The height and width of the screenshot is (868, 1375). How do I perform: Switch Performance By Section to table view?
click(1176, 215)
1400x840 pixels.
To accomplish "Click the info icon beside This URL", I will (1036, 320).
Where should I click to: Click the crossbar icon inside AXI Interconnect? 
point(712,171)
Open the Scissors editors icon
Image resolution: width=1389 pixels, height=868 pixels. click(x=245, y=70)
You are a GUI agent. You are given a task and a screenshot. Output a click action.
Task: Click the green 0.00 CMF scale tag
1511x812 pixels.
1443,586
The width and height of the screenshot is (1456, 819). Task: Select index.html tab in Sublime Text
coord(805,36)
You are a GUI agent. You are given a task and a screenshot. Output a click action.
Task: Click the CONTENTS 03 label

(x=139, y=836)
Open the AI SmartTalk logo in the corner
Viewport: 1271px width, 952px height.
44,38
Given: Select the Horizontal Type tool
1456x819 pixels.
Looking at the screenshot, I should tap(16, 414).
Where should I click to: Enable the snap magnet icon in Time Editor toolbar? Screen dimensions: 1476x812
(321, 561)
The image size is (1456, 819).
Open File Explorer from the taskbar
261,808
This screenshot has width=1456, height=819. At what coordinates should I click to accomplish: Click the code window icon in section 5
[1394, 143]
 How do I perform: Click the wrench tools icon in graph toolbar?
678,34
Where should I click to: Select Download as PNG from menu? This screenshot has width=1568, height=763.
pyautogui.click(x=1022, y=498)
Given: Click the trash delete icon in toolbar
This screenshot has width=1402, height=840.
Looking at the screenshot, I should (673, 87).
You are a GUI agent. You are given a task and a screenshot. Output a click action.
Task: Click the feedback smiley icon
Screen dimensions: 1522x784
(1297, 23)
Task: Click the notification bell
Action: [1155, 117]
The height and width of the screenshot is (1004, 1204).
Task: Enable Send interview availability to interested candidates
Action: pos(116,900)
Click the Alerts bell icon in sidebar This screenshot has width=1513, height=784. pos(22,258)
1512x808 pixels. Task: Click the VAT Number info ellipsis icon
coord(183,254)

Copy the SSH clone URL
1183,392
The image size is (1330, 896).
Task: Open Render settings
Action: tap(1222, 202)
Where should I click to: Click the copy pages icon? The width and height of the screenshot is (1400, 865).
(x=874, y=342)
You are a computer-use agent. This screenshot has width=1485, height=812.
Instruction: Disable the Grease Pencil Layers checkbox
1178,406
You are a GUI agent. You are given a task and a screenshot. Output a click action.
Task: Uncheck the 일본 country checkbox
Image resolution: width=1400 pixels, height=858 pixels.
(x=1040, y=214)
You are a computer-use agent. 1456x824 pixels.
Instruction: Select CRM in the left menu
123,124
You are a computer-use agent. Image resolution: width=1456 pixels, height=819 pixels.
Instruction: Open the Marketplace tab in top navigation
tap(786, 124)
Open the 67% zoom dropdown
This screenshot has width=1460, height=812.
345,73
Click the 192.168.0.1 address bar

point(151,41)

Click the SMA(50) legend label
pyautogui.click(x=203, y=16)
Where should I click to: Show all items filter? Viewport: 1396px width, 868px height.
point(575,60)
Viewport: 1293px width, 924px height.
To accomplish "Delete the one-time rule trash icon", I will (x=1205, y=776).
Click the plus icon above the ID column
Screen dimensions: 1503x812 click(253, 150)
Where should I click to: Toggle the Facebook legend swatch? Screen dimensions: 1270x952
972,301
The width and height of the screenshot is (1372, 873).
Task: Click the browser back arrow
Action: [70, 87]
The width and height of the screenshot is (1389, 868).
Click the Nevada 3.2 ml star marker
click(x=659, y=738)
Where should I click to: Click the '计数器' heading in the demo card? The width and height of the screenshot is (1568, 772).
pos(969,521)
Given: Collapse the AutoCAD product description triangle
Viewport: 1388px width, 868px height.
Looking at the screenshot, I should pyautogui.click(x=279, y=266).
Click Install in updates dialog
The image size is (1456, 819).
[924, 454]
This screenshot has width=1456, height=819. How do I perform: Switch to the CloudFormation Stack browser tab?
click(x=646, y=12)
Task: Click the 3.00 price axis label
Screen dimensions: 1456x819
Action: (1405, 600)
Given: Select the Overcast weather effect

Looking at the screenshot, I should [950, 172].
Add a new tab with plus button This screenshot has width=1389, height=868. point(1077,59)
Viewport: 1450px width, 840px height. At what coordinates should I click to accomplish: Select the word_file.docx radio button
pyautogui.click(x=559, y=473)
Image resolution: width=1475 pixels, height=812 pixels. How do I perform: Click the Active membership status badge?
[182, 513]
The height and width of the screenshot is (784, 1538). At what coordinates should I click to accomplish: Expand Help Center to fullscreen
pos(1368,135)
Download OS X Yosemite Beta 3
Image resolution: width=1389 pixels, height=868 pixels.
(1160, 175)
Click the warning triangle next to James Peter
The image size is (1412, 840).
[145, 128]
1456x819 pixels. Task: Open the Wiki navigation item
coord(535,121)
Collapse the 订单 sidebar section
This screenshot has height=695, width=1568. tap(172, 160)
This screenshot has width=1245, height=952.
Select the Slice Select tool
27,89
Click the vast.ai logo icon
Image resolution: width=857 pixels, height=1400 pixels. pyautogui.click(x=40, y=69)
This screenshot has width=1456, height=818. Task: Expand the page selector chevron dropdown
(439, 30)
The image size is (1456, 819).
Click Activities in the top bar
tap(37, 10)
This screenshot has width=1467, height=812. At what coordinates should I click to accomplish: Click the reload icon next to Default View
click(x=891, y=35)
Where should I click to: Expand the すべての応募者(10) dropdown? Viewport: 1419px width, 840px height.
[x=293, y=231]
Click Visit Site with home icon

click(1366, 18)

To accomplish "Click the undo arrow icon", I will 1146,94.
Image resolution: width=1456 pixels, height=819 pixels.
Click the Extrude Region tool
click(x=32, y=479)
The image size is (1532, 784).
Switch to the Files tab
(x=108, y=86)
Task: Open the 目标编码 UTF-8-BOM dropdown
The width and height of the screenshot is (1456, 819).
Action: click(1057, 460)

——

Say how many lines in the entries include the string "computer", and write nothing besides that number.

3